A. trova un po’ strano che le persone si chiedano perché i migranti vengono in Italia. Gli europei dovrebbero sapere che vengono qui anche per colpa loro. Spesso si pensa che gli stati africani siano indipendenti e sovrani, come qui, ma non è vero. Infatti non possono prendere decisioni senza l’autorizzazione di altri paesi, come l’Italia o la Francia. I politici italiani lo sanno bene, ma tante persone che lavorano o studiano in Italia non lo sanno. Si dice che lo schiavismo in Africa è finito, ma secondo A. non è così, perché i paesi africani non possono fare niente senza l’Europa, soprattutto dal punto di vista economico. La Francia sta guadagnando miliardi ogni anno sulle spalle dell’Africa.

Lui è venuto qui perché nel suo paese non si può avere una vita tranquilla, non c’è libertà di espressione, non si possono esercitare i propri diritti. Quando hai un problema nessuno ti aiuta, non come in Italia.

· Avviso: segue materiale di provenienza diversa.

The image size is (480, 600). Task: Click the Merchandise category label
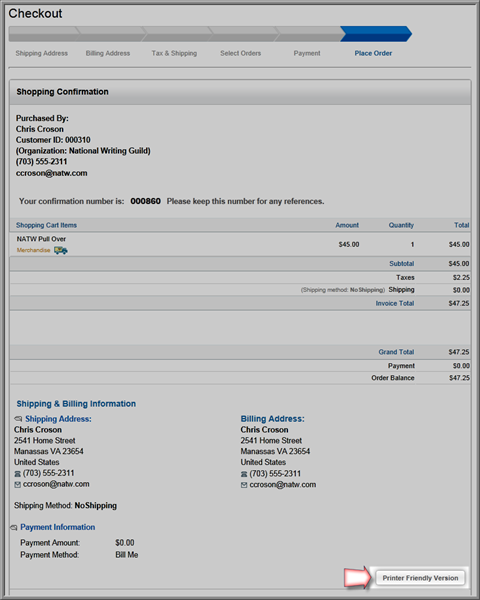point(33,250)
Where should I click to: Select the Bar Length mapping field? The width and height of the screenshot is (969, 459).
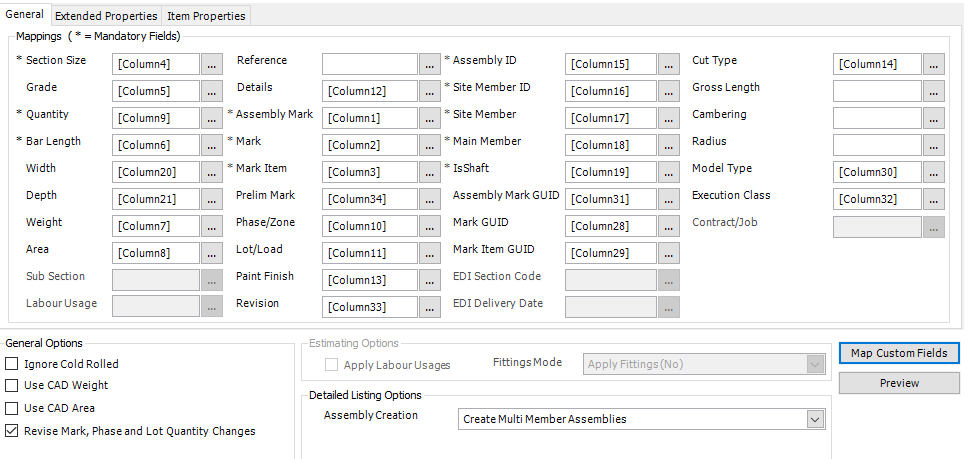click(155, 145)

Per esempio adesso, con il coronavirus, chi era a casa dal lavoro poteva avere la cassa integrazione: in Africa questa cosa non esiste, è un problema anche trovare da mangiare. Qui il Comune ha dato le buste con gli alimenti a tutti, non importava se erano africani o no.

Secondo A., la maggior parte dei migranti viene qui per trovare un posto dove stare bene e basta. Molte persone, però, quando li vedono in giro, credono che stiano facendo qualcosa di illegale, come vendere droga. Lui conosce persone che non fumano neanche le sigarette, che se vedessero la droga non saprebbero nemmeno cos’è.

Riguardo al futuro, A. pensa che si debba avere un obiettivo, questa è la prima cosa importante. Non sai se lo raggiungerai, ma devi averlo.

Lui è arrivato qui in Italia, ha aspettato di ottenere i documenti e ora vive con un amico in una casa dove sta pagando l’affitto con i suoi soldi. Pensa che adesso può stare un po’ tranquillo, poi forse dovrà pensare di vivere con altre persone o di fare altre cose.

Si sente a casa a Carmagnola, senza dubbio. È qui da quattro anni e non ha mai avuto problemi con nessuno, non ha mai litigato con gli italiani, nessuno gli ha mai gridato contro. Il figlio del suo capo, racconta, lo vede come un italiano, non come un africano. Vanno sempre in giro insieme e a volte escono anche con i suoi amici, vanno a Moncalieri e a Torino: anche loro non lo vedono diversamente, gli parlano come a un italiano. Secondo lui in Italia i giovani sono in gamba.

Dove vive adesso c’è una signora con la sua famiglia che tratta lui e il suo coinquilino come se fossero i suoi figli. Dice loro non preoccuparsi, che tutto si può risolvere insieme. Questa è una cosa positiva.

Riguardo le proteste contro il razzismo negli Stati Uniti, pensa che serva una strategia, perché in America i poliziotti ammazzano da sempre gli afroamericani, non è una cosa nuova. Obama era nero, ma succedeva anche con lui. Però ci sono persone afroamericane che lavorano negli Stati Uniti, sono militari, poliziotti o governatori. Chi deve combattere questa cosa se non loro?

In Africa cose come quella che è avvenuta in America succedono sempre, i poliziotti usano le armi contro i cittadini, se parlano troppo. Bisogna stare zitti, non si può nemmeno parlare di razzismo, non si può uscire a fare una manifestazione. Quest’anno in Guinea i poliziotti hanno ammazzato tante persone che dicevano che il sistema politico non era giusto, che protestavano perché non avevano lavoro, scuola e sicurezza. Se dici queste cose ti ammazzano, ti mettono in prigione o ti mandano via.

Quante persone vengono uccise in Africa? Vengono ammazzate ogni giorno. Ammazzano bambini, ammazzano le persone come animali. Due settimane fa c’è stata una piccola manifestazione e un poliziotto ha ucciso una donna incinta. Perché il mondo non parla di questo? Perché si parla solo di quello che succede in America? Quella donna incinta cosa ne sapeva di politica?

Se una cosa succede in America, tutti la vedono come la fine del mondo, ma questo non è giusto. I problemi partono dall’Africa. Non si può curare una malattia se non si conosce la causa, non si può parlare solo di razzismo, bisogna guardare a quello che succede in Africa e risolvere i problemi che ci sono lì.